Café Centrale, Vienna
Firma sotto la foto,Sia Trotsky che Hitler sorseggiarono il caffè sotto le magnifiche arcate del Café Central

“Era un periodo di boom dell’intellighenzia ebraica e di una nuova classe industriale, resa possibile dalla concessione della piena cittadinanza da parte di Francesco Giuseppe nel 1867 e dal pieno accesso alle scuole e alle università”.

Sebbene questa fosse ancora una società in gran parte dominata dagli uomini, numerose donne lasciarono il segno.

Alma Mahler, il cui marito, un famoso compositore, morì nel 1911, compose lei stessa e divenne musa ispiratrice e amante del pittore Oskar Kokoska e dell’architetto Walter Gropius.

Anche se la città era e rimane sinonimo di musica, balli sontuosi e valzer, Vienna aveva anche un lato molto triste e oscuro. A Udžerice viveva un gran numero di persone e nel 1913 si tolsero la vita 1.500 viennesi.

Nessuno sa se Hitler incontrò Trotsky o se Tito incontrò Stalin.

Ma opere come Doctor Freud Will Receive You Now, Mr.
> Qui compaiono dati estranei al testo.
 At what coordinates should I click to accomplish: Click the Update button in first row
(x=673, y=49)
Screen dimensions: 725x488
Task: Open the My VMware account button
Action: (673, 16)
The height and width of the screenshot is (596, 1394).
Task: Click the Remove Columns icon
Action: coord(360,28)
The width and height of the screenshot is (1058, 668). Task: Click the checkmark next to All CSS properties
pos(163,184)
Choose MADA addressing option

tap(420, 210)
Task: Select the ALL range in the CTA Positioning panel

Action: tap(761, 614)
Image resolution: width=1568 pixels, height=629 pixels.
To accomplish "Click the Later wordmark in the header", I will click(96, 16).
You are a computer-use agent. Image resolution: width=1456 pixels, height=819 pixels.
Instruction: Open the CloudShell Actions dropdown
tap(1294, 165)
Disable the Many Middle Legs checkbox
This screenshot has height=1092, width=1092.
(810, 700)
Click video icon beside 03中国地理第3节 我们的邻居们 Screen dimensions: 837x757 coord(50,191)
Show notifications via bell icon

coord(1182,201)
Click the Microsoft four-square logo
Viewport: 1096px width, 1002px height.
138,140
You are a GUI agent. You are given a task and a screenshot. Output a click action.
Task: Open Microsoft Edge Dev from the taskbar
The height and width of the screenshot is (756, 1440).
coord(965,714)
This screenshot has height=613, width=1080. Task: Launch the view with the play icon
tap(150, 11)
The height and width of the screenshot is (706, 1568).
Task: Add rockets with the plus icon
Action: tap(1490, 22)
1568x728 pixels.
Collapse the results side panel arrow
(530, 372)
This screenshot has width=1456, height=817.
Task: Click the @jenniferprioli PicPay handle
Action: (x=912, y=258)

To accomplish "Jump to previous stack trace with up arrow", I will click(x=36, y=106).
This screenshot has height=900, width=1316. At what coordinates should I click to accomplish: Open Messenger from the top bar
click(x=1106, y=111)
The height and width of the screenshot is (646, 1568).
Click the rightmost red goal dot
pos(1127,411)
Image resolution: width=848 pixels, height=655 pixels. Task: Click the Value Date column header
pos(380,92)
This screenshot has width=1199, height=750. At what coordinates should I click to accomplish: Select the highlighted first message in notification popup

Hitler – il dramma radiofonico del 2007 di Laurence Marx e Maurice Grann – sono vivide immaginazioni di tali incontri.

La guerra scoppiata l’anno successivo si diffuse a macchia d’olio e travolse gran parte della vita intellettuale di Vienna.

L’impero crollò nel 1918 e Hitler, Stalin, Trotsky e Tito seguirono le strade che segneranno per sempre la storia mondiale.